§ **What you need to do**
Reproduce the records word for word, beginning with the line that contains "At what coordinates should I click to accomplish: Delete" and continuing through the line that contains "This screenshot has width=700, height=424.". Include both of those lines.

§ **Data entries**
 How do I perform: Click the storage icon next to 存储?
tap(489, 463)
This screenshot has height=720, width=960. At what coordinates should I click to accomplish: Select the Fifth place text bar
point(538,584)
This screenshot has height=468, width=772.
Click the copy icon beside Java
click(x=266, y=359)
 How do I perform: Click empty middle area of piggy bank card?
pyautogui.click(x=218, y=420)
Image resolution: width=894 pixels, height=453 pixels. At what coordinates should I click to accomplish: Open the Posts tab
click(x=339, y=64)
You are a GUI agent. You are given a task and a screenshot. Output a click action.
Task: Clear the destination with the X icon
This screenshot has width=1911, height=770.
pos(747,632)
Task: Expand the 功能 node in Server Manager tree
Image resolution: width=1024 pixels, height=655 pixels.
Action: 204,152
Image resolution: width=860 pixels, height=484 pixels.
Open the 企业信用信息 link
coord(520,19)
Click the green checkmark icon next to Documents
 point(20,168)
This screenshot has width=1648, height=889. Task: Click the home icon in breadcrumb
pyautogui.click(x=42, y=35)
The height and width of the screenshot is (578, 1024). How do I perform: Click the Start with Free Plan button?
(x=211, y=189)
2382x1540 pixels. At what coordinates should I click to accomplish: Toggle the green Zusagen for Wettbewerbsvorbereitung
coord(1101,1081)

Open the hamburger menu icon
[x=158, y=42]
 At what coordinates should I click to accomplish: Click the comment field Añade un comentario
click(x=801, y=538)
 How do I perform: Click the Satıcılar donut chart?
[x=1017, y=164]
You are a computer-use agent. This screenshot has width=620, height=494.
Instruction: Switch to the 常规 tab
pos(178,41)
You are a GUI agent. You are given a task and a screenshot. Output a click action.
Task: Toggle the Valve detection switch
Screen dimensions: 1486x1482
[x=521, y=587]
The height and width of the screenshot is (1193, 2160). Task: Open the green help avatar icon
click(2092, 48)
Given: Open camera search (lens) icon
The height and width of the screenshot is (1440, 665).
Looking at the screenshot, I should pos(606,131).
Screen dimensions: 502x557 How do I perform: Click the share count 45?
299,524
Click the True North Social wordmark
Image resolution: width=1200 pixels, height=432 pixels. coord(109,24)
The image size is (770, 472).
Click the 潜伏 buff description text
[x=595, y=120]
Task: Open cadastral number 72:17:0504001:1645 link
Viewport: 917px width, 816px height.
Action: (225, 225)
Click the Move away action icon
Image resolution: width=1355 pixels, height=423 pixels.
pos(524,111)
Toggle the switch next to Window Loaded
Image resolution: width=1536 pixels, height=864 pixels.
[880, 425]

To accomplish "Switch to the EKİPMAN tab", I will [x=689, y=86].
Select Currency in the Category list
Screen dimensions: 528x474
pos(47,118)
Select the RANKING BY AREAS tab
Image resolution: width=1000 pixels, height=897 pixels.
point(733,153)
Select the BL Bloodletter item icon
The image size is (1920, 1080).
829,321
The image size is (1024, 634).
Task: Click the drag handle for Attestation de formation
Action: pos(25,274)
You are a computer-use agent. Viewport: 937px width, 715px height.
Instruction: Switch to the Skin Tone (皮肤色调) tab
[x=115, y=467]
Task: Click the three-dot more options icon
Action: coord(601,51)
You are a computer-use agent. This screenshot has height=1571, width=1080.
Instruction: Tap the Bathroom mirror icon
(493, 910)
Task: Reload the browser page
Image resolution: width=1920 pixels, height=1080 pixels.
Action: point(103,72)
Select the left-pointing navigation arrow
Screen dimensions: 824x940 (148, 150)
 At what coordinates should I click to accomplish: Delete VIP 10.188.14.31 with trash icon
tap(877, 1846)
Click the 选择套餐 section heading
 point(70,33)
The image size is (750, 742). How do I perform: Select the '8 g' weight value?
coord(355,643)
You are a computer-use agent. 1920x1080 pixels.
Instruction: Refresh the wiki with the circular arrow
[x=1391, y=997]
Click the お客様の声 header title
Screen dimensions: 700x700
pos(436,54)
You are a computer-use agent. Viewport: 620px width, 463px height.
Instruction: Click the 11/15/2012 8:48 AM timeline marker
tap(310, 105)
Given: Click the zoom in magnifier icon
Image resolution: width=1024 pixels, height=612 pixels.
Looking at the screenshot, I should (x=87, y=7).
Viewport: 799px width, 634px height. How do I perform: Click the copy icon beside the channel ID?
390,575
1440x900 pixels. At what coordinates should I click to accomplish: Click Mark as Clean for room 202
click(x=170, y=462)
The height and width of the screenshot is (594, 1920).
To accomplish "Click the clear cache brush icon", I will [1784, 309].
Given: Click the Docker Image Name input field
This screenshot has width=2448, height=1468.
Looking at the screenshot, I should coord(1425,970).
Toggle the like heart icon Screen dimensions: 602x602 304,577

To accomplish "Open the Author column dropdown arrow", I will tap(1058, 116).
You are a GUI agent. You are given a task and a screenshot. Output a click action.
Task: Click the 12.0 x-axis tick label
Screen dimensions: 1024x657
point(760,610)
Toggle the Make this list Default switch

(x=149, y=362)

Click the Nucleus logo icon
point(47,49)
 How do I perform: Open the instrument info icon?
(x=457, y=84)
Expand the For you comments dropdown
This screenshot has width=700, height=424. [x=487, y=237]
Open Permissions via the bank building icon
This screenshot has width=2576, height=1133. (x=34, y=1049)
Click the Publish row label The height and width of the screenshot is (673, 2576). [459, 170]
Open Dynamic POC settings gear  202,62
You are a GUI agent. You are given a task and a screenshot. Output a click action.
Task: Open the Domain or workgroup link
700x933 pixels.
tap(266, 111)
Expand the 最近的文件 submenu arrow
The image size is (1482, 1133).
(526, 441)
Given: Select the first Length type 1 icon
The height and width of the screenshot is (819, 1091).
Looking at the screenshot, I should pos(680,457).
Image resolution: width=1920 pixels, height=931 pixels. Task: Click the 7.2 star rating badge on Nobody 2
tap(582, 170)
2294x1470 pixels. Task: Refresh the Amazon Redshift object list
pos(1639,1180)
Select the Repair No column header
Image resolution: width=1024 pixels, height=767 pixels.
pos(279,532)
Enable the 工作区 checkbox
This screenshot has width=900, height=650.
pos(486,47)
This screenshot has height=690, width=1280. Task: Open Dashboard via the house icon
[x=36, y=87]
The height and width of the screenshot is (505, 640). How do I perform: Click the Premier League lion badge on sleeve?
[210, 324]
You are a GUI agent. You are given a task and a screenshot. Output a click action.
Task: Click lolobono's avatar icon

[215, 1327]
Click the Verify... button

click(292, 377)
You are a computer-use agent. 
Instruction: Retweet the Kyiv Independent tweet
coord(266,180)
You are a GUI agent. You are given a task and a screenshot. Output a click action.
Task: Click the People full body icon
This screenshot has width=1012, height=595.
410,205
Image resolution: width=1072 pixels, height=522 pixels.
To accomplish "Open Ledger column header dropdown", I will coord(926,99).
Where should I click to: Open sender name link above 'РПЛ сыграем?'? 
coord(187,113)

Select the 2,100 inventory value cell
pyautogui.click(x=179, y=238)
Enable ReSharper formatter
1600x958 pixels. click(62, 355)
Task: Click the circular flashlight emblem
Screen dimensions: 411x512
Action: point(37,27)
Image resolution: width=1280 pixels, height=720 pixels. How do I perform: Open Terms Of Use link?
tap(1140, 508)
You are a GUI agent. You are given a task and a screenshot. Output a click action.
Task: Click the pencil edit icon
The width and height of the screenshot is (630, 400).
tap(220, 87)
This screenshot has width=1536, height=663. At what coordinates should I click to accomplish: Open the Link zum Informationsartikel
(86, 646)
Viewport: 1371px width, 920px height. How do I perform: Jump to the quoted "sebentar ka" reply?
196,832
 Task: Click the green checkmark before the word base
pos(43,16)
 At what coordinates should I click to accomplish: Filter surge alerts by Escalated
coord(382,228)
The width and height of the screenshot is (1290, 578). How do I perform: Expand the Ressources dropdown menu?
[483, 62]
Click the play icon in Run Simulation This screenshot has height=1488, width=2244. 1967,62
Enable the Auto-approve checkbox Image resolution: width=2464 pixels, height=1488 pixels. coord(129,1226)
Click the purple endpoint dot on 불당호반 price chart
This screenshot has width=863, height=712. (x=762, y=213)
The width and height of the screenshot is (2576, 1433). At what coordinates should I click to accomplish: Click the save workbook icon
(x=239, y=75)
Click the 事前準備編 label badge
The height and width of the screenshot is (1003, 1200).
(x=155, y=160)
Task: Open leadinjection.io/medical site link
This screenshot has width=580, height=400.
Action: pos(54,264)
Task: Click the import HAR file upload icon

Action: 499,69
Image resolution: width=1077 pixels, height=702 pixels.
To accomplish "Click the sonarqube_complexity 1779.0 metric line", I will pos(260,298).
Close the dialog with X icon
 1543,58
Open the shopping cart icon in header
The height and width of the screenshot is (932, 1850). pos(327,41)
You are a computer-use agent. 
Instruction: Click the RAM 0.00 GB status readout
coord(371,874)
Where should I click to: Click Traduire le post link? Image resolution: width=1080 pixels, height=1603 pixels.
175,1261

§ **Solution to this exercise**
 At what coordinates should I click to accomplish: Delete VIP 10.188.14.31 with trash icon
tap(877, 1846)
Click the 选择套餐 section heading
 point(70,33)
The image size is (750, 742). How do I perform: Select the '8 g' weight value?
coord(355,643)
You are a computer-use agent. 1920x1080 pixels.
Instruction: Refresh the wiki with the circular arrow
[x=1391, y=997]
Click the お客様の声 header title
Screen dimensions: 700x700
pos(436,54)
You are a computer-use agent. Viewport: 620px width, 463px height.
Instruction: Click the 11/15/2012 8:48 AM timeline marker
tap(310, 105)
Given: Click the zoom in magnifier icon
Image resolution: width=1024 pixels, height=612 pixels.
Looking at the screenshot, I should (x=87, y=7).
Viewport: 799px width, 634px height. How do I perform: Click the copy icon beside the channel ID?
390,575
1440x900 pixels. At what coordinates should I click to accomplish: Click Mark as Clean for room 202
click(x=170, y=462)
The height and width of the screenshot is (594, 1920).
To accomplish "Click the clear cache brush icon", I will [1784, 309].
Given: Click the Docker Image Name input field
This screenshot has width=2448, height=1468.
Looking at the screenshot, I should coord(1425,970).
Toggle the like heart icon Screen dimensions: 602x602 304,577

To accomplish "Open the Author column dropdown arrow", I will tap(1058, 116).
You are a GUI agent. You are given a task and a screenshot. Output a click action.
Task: Click the 12.0 x-axis tick label
Screen dimensions: 1024x657
point(760,610)
Toggle the Make this list Default switch

(x=149, y=362)

Click the Nucleus logo icon
point(47,49)
 How do I perform: Open the instrument info icon?
(x=457, y=84)
Expand the For you comments dropdown
This screenshot has width=700, height=424. [x=487, y=237]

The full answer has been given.